Though detrimental to most, Winton says the temporary closure has given her time to update her website and start a newsletter. “I’m going to be taking my business online and set it up where I can [interact] with people one at a time and use that time wisely to educate my clients,” she said.

While she’s kept up with her training and gotten extensive education to stay in business, she’s afraid that a lot of hairstylists and salon owners within the community haven’t done the same.

“I think this is going to be a good lesson for those that don’t have a savings account, don’t have disability or medical insurance, don’t have mutual funds or portfolios to fall back on and withdraw from. This is a good time to talk to people about finances and getting things in order. When I was younger, I made so much money and spent so much money but didn’t have things in order…I had to learn the hard way.”

For cosmetologists that haven’t taken the time to formally establish their businesses and are getting paid “under the table,” Winton believes that their approach will hinder them from accessing funds that could help stabilize their businesses.

“When it comes to the stimulus or SBA loans – [these types of cosmetologists] don’t have anything on paper. If they don’t have anything in place, they’re considered null and void because they don’t have a paper trail.”

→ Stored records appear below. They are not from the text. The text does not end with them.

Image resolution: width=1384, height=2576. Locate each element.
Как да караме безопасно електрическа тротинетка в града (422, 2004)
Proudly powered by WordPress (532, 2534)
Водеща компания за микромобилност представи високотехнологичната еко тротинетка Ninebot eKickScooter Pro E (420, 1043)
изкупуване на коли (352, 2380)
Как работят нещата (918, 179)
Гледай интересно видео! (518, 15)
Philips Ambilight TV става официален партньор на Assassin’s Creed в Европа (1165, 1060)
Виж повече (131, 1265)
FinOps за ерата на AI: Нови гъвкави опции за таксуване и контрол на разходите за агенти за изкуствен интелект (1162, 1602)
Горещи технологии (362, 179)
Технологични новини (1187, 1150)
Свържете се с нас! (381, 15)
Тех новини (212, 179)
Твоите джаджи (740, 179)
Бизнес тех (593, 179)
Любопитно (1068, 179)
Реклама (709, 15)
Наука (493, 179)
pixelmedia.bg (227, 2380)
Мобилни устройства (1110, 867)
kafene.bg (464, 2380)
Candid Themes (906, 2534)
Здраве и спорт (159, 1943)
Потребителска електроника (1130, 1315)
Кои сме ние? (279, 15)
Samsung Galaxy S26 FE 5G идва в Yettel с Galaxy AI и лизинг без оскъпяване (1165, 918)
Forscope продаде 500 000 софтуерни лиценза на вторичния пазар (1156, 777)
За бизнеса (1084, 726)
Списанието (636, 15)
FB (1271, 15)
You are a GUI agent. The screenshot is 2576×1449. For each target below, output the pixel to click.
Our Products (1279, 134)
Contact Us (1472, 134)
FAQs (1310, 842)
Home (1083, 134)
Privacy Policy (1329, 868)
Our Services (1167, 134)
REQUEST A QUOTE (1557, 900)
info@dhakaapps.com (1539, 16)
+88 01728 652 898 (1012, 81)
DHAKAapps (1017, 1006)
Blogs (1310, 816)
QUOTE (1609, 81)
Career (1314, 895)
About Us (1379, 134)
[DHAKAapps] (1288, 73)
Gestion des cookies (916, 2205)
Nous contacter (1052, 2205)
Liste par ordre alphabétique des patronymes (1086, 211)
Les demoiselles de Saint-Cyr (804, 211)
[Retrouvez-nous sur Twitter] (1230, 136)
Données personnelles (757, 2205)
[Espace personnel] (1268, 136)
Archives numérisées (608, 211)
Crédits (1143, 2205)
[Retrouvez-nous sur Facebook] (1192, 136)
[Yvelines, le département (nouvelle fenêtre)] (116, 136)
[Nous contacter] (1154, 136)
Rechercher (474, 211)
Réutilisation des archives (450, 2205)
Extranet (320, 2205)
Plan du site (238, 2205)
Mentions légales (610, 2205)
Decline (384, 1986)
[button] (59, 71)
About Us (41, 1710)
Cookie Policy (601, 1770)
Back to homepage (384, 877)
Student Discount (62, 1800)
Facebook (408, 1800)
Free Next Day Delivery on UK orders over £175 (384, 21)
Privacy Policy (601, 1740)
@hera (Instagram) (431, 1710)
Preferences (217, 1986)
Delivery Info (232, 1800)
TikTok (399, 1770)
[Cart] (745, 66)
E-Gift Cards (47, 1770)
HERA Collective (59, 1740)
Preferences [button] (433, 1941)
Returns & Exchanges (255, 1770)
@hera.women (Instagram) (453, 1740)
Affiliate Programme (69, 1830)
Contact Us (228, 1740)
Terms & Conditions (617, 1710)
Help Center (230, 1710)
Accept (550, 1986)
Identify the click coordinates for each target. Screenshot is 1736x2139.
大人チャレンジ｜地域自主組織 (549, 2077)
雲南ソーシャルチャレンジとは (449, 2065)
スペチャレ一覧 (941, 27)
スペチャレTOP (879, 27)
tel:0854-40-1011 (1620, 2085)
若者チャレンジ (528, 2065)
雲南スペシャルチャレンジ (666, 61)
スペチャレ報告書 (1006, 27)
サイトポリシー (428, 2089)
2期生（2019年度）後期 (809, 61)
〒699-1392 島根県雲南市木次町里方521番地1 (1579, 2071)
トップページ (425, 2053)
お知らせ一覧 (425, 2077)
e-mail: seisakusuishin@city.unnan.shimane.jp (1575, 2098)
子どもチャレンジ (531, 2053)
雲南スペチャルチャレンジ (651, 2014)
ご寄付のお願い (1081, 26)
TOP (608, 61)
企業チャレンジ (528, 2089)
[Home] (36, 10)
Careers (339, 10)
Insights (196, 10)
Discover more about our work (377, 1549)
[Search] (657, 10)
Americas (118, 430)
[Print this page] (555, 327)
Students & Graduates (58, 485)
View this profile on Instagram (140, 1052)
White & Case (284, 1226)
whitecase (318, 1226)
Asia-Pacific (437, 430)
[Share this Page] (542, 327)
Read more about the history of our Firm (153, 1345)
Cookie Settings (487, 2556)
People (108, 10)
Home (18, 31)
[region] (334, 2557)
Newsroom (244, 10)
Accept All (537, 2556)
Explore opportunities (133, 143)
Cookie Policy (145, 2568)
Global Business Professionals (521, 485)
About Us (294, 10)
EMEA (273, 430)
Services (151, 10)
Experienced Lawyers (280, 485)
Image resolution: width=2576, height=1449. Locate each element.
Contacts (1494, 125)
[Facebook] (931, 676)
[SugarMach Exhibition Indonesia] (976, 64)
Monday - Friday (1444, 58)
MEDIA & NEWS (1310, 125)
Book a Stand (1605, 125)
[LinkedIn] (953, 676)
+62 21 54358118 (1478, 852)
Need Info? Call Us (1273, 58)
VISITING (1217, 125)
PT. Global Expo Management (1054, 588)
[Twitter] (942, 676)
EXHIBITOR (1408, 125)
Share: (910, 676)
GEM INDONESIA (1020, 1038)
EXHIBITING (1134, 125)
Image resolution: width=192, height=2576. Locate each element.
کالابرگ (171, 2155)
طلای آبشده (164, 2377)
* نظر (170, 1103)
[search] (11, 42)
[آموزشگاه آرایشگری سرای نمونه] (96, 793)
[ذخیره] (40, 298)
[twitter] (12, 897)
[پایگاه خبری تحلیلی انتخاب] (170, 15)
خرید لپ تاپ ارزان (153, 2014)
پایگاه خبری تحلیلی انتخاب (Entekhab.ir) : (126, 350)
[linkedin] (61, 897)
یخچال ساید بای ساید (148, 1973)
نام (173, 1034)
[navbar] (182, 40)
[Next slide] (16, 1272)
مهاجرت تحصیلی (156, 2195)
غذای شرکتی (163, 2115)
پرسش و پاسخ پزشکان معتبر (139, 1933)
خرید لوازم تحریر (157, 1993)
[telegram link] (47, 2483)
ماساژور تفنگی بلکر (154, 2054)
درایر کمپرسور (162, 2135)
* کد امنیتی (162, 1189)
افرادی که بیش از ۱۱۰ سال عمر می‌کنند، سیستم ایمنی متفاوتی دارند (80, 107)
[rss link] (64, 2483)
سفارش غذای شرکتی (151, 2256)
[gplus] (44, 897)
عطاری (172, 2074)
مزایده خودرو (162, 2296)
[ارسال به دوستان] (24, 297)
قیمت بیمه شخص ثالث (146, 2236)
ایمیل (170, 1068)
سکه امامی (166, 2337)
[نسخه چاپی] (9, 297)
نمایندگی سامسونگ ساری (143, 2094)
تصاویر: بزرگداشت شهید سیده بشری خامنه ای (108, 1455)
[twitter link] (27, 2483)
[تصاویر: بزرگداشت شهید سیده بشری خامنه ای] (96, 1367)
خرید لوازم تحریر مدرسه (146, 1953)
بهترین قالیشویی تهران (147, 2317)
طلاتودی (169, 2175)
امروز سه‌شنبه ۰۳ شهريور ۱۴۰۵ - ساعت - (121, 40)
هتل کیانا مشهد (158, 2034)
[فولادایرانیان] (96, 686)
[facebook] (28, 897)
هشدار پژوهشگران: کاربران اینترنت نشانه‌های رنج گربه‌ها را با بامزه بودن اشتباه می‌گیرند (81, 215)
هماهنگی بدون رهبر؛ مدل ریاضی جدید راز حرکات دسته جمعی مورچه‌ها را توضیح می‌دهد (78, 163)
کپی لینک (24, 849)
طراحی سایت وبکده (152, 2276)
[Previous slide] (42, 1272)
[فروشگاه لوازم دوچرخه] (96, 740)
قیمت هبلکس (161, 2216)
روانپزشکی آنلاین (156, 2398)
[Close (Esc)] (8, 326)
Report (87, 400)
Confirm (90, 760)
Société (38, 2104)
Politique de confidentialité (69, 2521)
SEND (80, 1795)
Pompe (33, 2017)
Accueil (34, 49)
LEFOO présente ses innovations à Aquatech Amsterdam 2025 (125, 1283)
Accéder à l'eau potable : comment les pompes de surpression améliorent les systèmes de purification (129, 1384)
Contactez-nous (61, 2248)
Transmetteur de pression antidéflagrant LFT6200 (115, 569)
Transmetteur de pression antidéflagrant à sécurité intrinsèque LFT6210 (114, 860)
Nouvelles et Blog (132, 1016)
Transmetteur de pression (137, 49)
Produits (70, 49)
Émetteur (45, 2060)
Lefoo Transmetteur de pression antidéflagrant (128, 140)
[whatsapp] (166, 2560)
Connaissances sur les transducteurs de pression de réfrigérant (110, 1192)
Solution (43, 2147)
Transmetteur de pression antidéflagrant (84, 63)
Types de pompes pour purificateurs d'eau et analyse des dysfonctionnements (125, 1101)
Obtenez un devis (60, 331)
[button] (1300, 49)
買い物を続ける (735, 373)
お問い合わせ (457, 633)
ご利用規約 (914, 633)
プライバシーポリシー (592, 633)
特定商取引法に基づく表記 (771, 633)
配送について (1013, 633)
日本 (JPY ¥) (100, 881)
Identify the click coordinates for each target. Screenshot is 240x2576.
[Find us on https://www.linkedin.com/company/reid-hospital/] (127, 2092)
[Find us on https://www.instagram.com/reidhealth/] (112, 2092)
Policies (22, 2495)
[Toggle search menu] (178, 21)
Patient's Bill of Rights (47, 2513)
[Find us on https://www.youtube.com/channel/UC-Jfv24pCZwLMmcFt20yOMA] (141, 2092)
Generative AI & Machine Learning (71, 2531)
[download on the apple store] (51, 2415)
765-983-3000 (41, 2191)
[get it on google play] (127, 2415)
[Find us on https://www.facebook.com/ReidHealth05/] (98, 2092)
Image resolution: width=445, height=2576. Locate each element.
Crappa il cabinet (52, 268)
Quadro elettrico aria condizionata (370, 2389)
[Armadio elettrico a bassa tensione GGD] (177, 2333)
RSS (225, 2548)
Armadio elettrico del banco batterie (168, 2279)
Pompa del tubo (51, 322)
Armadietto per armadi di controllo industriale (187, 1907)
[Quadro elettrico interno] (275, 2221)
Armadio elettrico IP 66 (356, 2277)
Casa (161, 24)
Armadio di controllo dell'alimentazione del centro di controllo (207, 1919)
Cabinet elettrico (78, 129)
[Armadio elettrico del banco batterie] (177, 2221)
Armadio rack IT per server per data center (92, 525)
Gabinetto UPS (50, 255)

Though she holds veteran status in the industry, one thing her clients can rest assured of is that she’s always looking for opportunities to grow.

When asked how she feels business will be after COVID-19, she shared, “I think it will be a good thing for the salons that had to close, because people will be ready. The clients that take their health, wellness, and beauty seriously, they will be ready to go back to the professionals.”